Ecco le parole a caldo dei protagonisti ai microfoni Rai:
Abbiati: “Bisognava chiuderla prima, peccato per l’occasione di Niang, ma l’importante era vincere. Si trattava di una partita dalle mille insidie, l’Alessandria è un’ottima squadra che si toglierà soddisfazioni in Lega Pro, auguro loro il meglio. Da domani pensiamo al derby, ma raggiungere la finale e vincere la Coppa Italia è un obiettivo primario della nostra stagione.
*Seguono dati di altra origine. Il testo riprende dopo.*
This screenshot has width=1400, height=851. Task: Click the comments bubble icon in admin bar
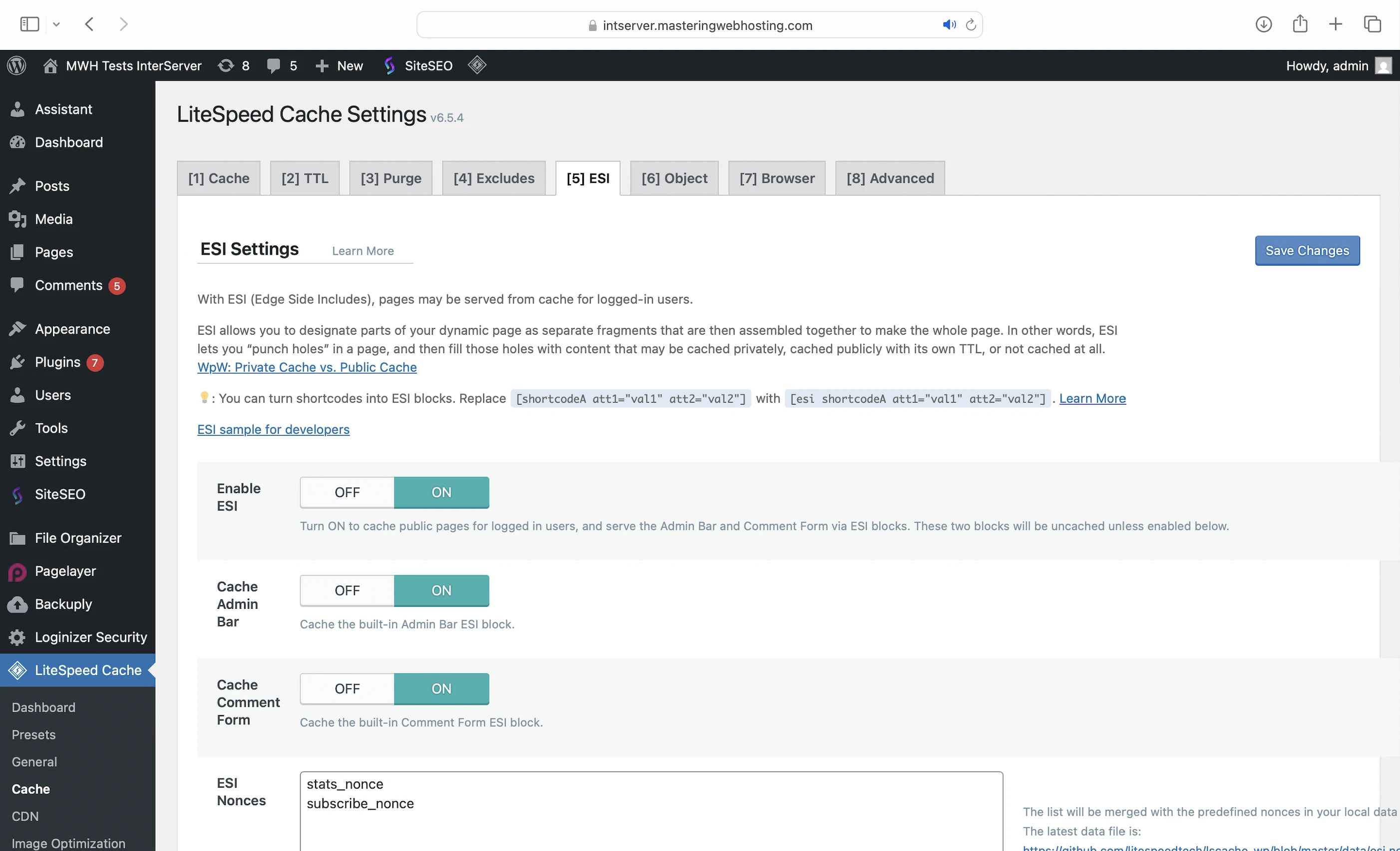(x=273, y=66)
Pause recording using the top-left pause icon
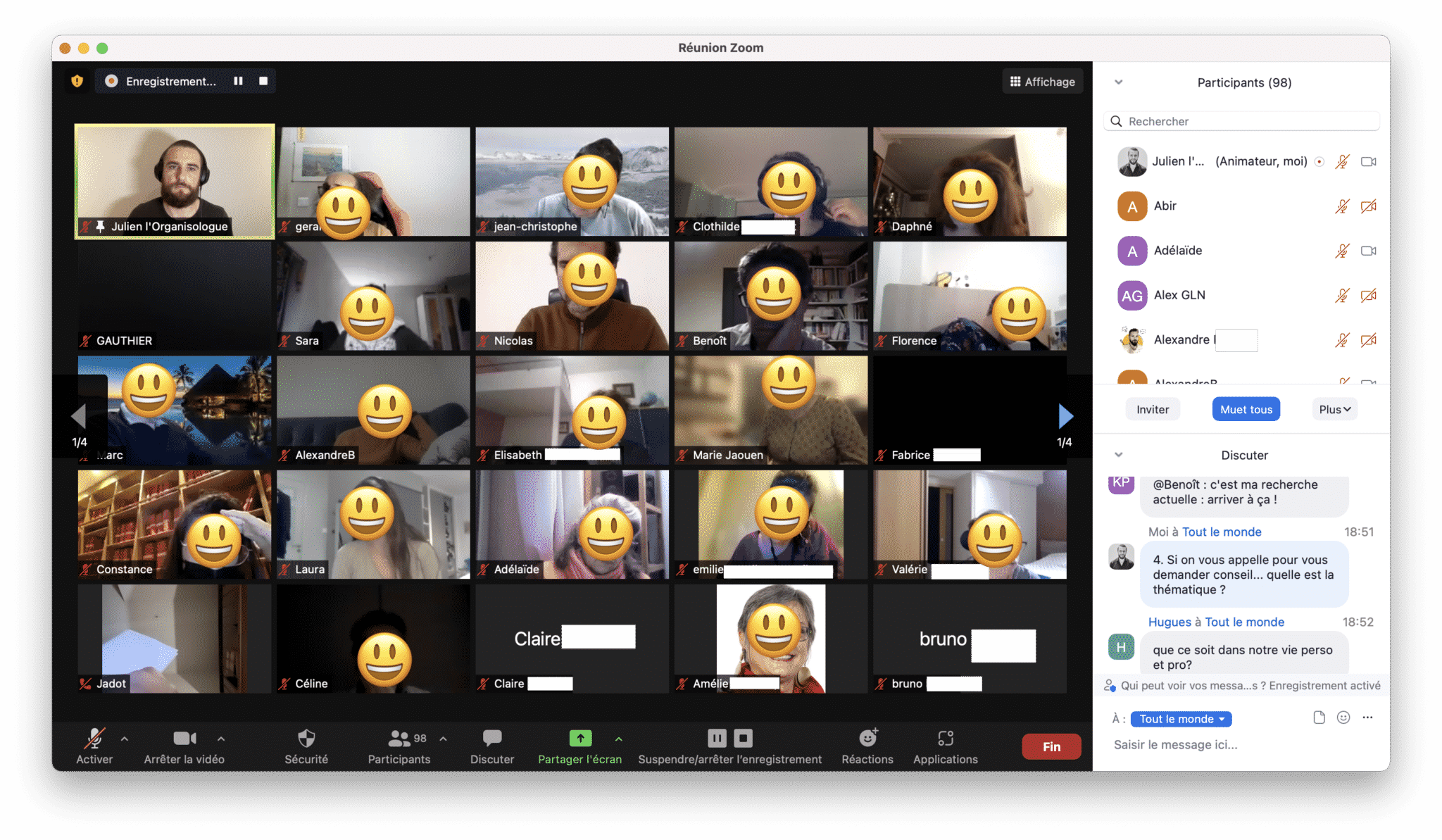This screenshot has height=840, width=1442. click(x=239, y=81)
Gregucci: “Prima di tutto siamo orgogliosi di aver rappresentato la nostra città, venuta in massa stasera all’Olimpico, mi hanno sorpreso. Li abbiamo rappresentati al meglio, nonostante il risultato. Comunque teniamo aperta la qualificazione, abbiamo una piccola speranza. Siamo orgogliosi. L’obiettivo era rappresentare al meglio anche il calcio minore ed abbiamo cercato di farlo attraverso sacrificio e compattezza, si poteva essere più precisi e concretizzare le occasioni create, ma va bene così. Facciamo tornare a casa il popolo grigio con grande orgoglio. Nel calcio non si sa mai, al ritorno ce la giocheremo. Riguardo il campionato, la società e la squadra vogliono fare grandi cose, nel nostro Girone ci sono squadre molto forti e ci sono grandi piazze abituate a fare bene da molti anni, ma il nostro spirito è quello giusto, se continueremo a lavorare con umiltà potremo raggiungere il nostro obiettivo primario.
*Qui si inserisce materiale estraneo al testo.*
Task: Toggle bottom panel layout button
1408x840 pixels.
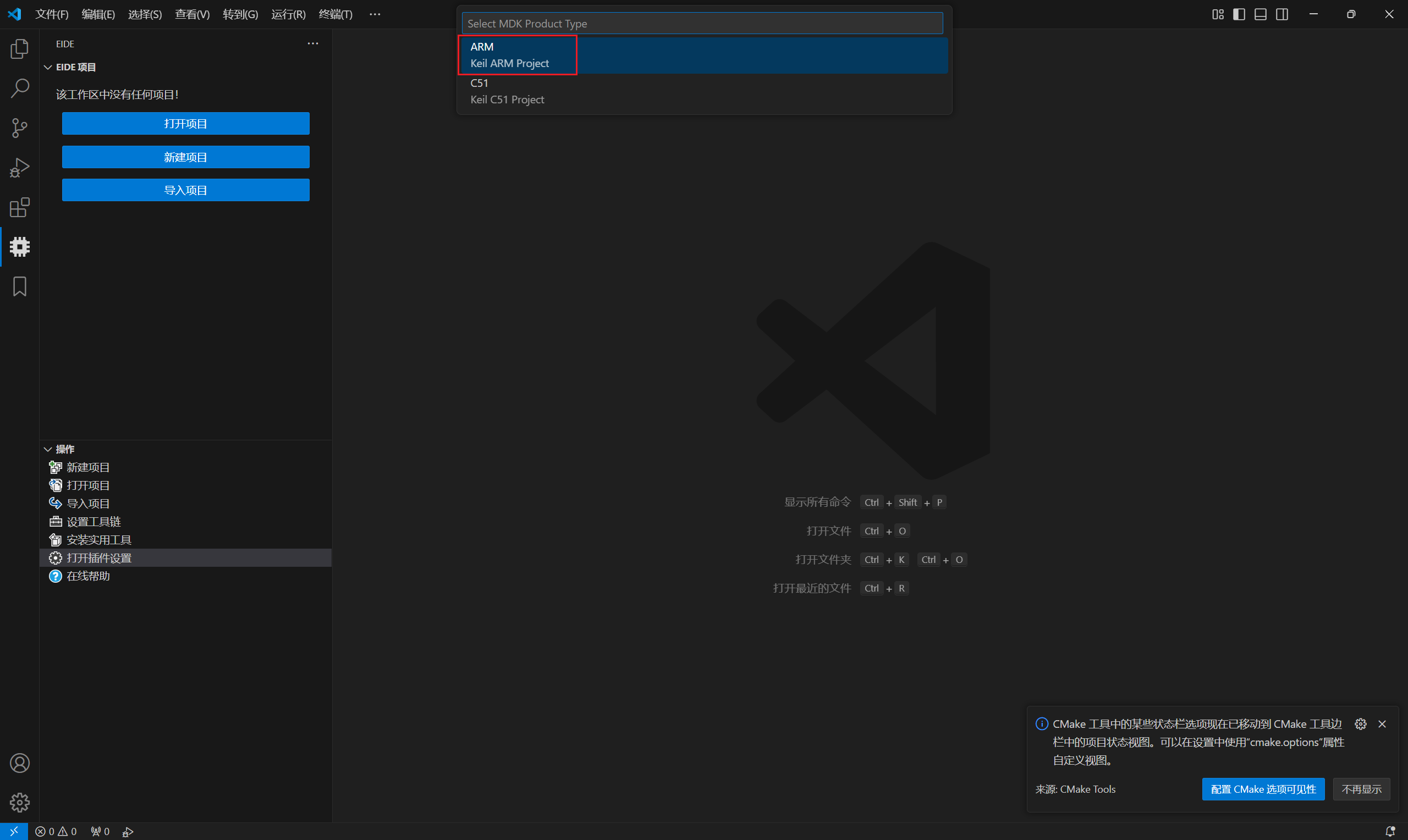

Mihajlovic: “Sono soddisfatto a metà, dovevamo chiuderla prima, abbiamo sbagliato tanti gol. Aspettiamo il primo marzo ed ora ci concentreremo sul derby di domenica. Su Balotelli: non è ancora in condizione, domenica non giocherà dall’inizio. Non è facile per i giocatori che hanno giocato poco fare subito bene in partite così, mi rendo conto che sia complicato, ma sono comunque abbastanza soddisfatto della loro prova: questi giocatori rimarranno qui. Comunque vanno fatti i complimenti all’Alessandria, non è arrivata qui per caso, ha eliminato buone squadre come Palermo e Genoa, bravi loro.